Я глядел на громоздкую станину, водруженную посредине платформы и притянутую к ее бортам канатами. Вспомнился мне далекий год гражданской войны, когда в городе, захваченном петлюровцами, прошел слух, что в духовной семинарии будут печатать новые деньги. Живо вспомнилось мне, как силком хотели петлюровцы и моего батьку, печатника, заставить под охраной гайдамаков печатать их размалеванные бумажки с трезубами, скрепленные подписью главного петлюровского казначея, какого-то Лебедя-Юрчика. Отец закричал: «Я печатник, а не фальшивомонетчик!» — и был таков. Он ушел тогда в Нагоряны, к партизанам.
И вот снова проклятая машина, от которой убегал в те годы из города отец, встретилась на моем пути, но теперь она годилась только в переплавку.
Головацкий сразу же пошел к дежурному по станции и попросил его отцепить платформы с чугуном.
— Вы, друзья, ведите гостя домой. Он проголодался небось. Да и помыться ему не вредно, — сказал Толя, принимая от Коломейца накладные. — А я уж тут все сам протолкну!

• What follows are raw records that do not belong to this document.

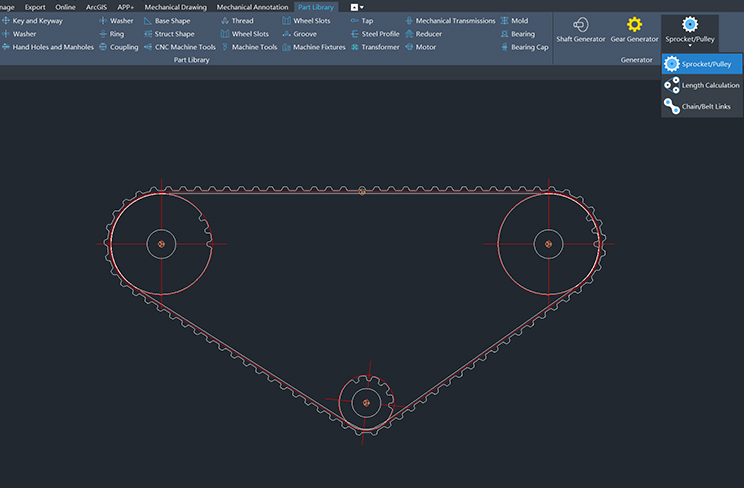This screenshot has height=488, width=744.
Task: Choose Chain/Belt Links from dropdown list
Action: click(705, 106)
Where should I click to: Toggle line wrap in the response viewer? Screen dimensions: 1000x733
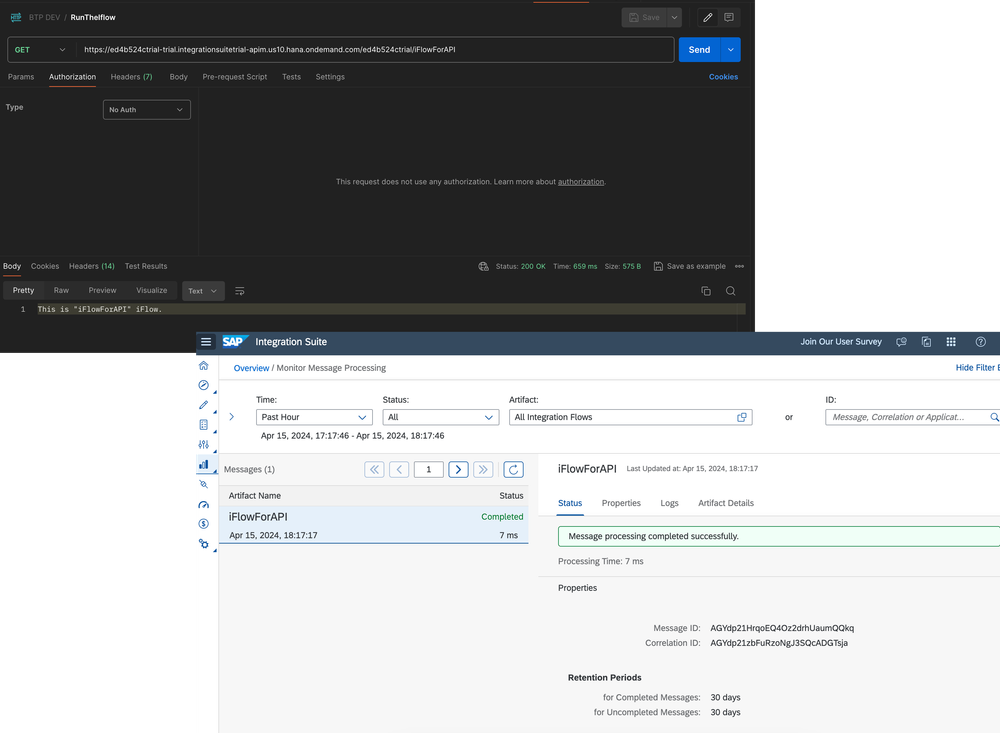tap(239, 290)
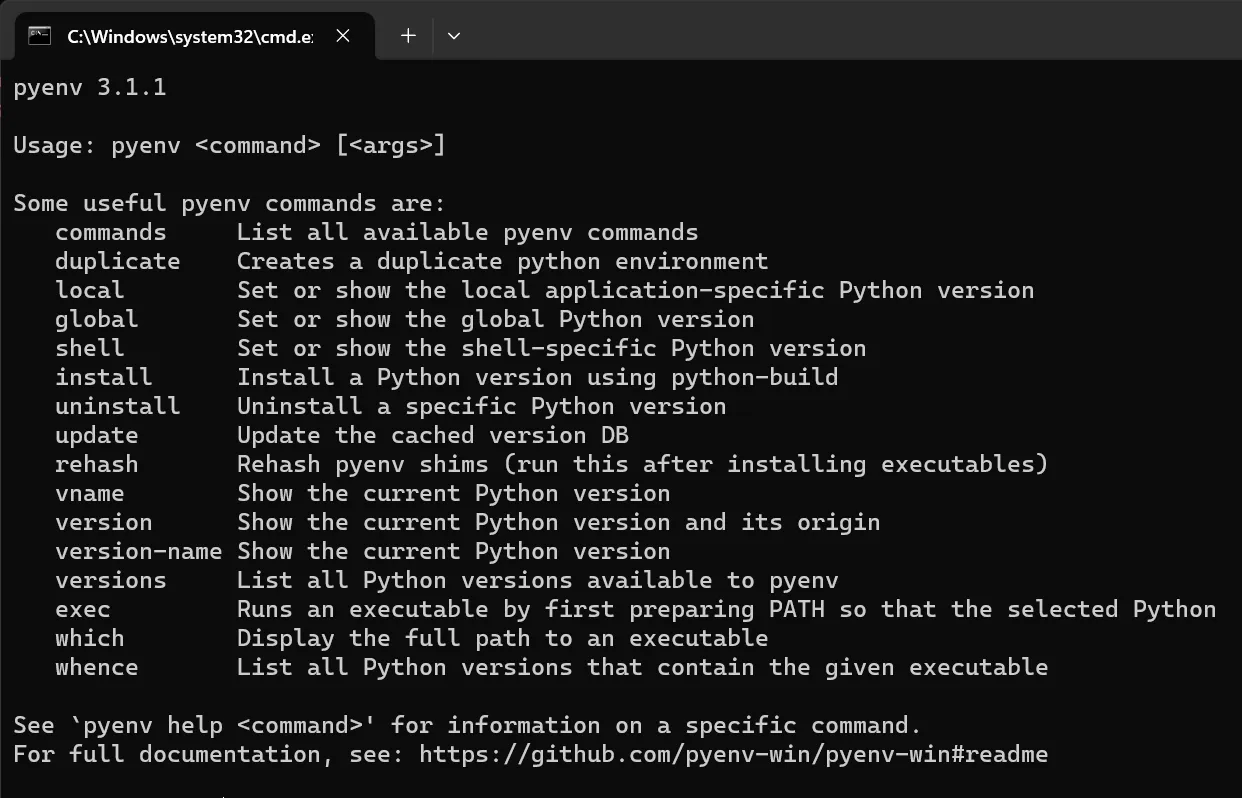Click the 'local' command name
Screen dimensions: 1242x798
(90, 291)
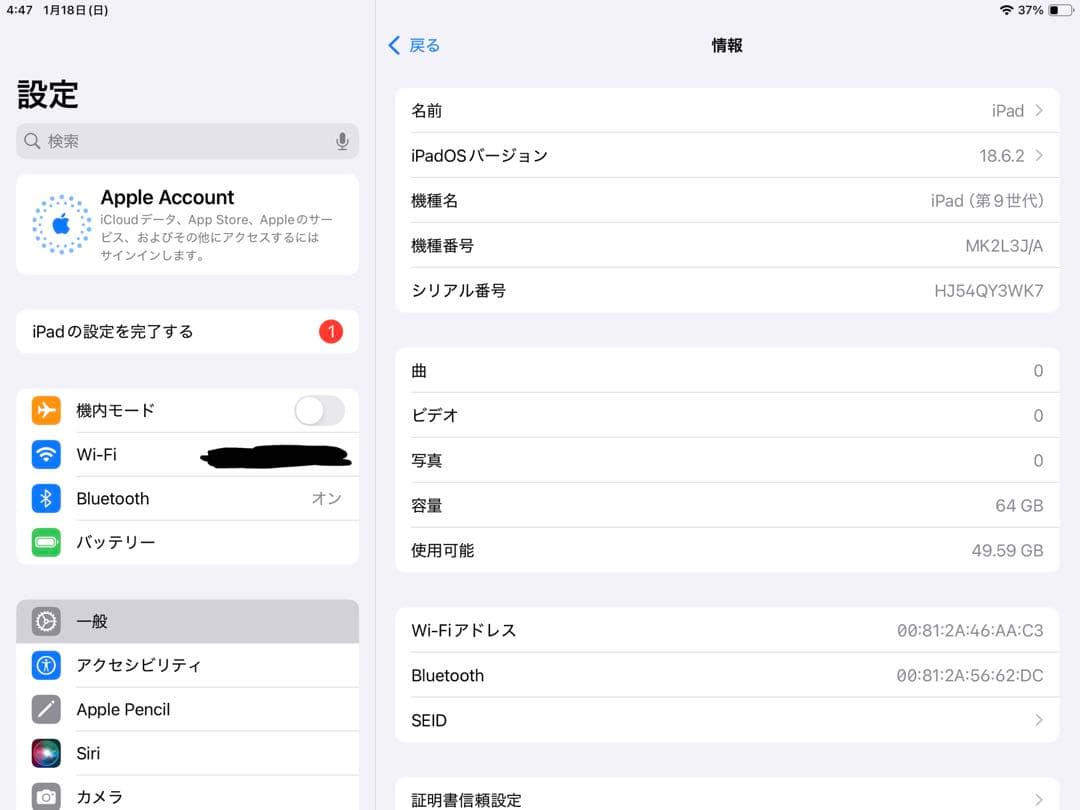The image size is (1080, 810).
Task: Select the iPadOSバージョン row
Action: 727,155
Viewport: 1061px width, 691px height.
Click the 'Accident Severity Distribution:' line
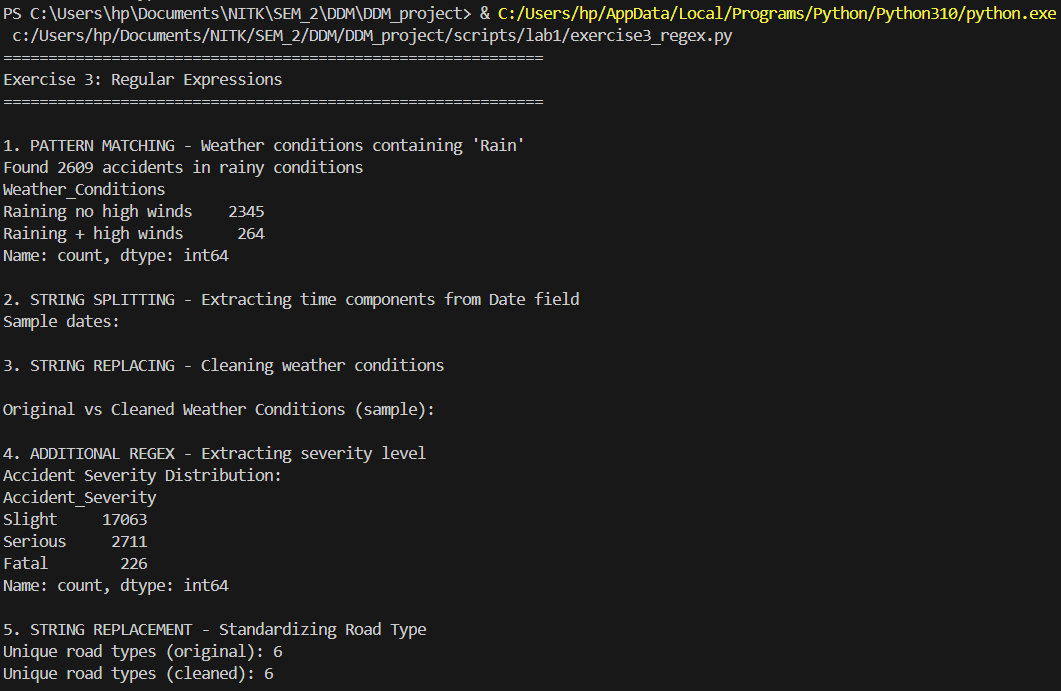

— Да, помыться бы не вредно, — заметил Никита и погладил себя по загорелой щеке.
— Неужели ты на открытой платформе всю дорогу ехал? — спросил Маремуха, когда мы вышли на вокзальную площадь.
Лихо тряхнув шевелюрой, Коломеец сказал:
— Знатно ехал! Как бродяга у Джека Лондона! С той лишь разницей, что никто не сгонял меня с поезда. Ночью, на больших перегонах, проводники ко мне собирались, как в клуб.
Не без зависти я спросил:
— Весело ехалось?
— И не говори! Дом отдыха на колесах. Как солнце поднялось — спецовку срываю и давай загорать. Ветерком тебя провевает, а по сторонам пролетают полустанки, села, речки, поля, вся Украина!.. До чего ж богатая наша страна! Мы вечером к Екатеринославу подъезжали, так зарево над заводами во все небо! Вот индустрия — даже дух захватывает! Словом, замечательная поездка у меня была. Подобного удовольствия я еще в жизни не испытывал!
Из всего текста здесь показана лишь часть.